「Where should I」を含む行から始めて、最後の行までをそのまま引用しなさい。ただし、画像は解答から除くこと。
----------------
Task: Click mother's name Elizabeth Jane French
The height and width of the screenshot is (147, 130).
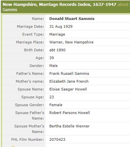Action: tap(69, 81)
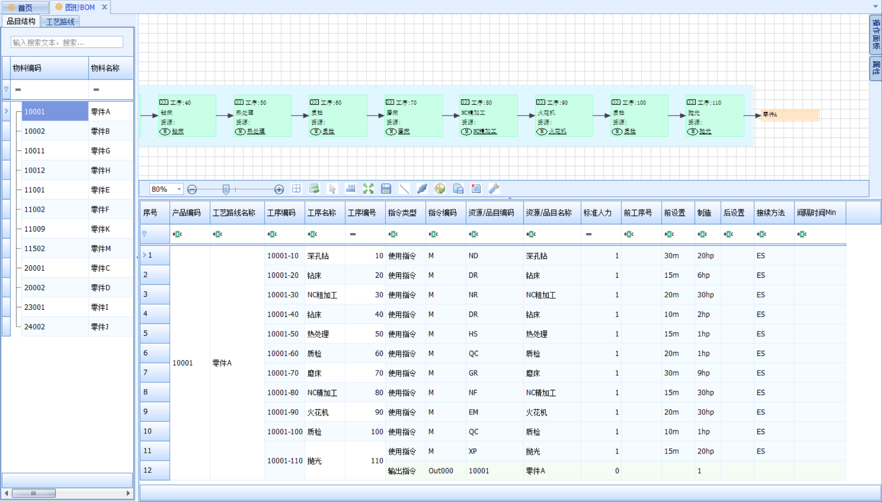Click the fit-to-screen green arrows icon
Screen dimensions: 882x502
point(368,189)
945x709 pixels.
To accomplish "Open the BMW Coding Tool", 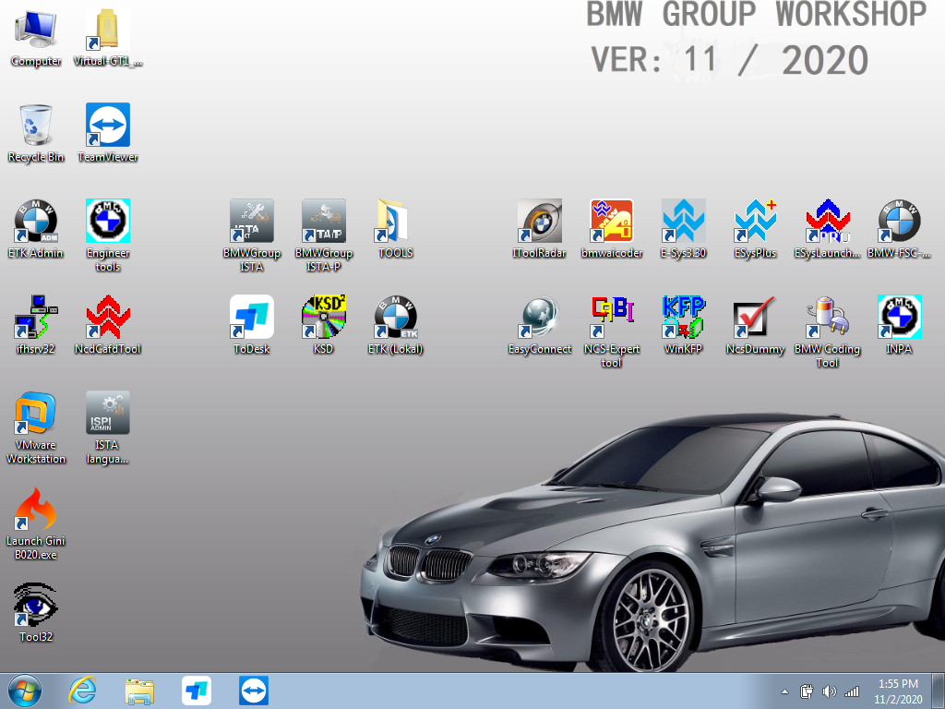I will [x=827, y=326].
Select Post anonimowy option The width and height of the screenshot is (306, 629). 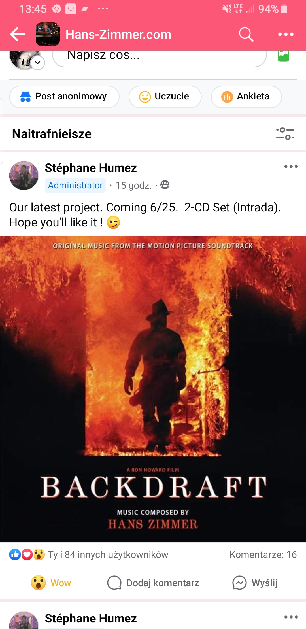pos(64,97)
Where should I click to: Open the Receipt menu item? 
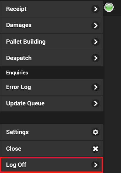(x=52, y=9)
----------------
# 解答
Where should I click to: Open the Receipt menu item? 
(x=52, y=9)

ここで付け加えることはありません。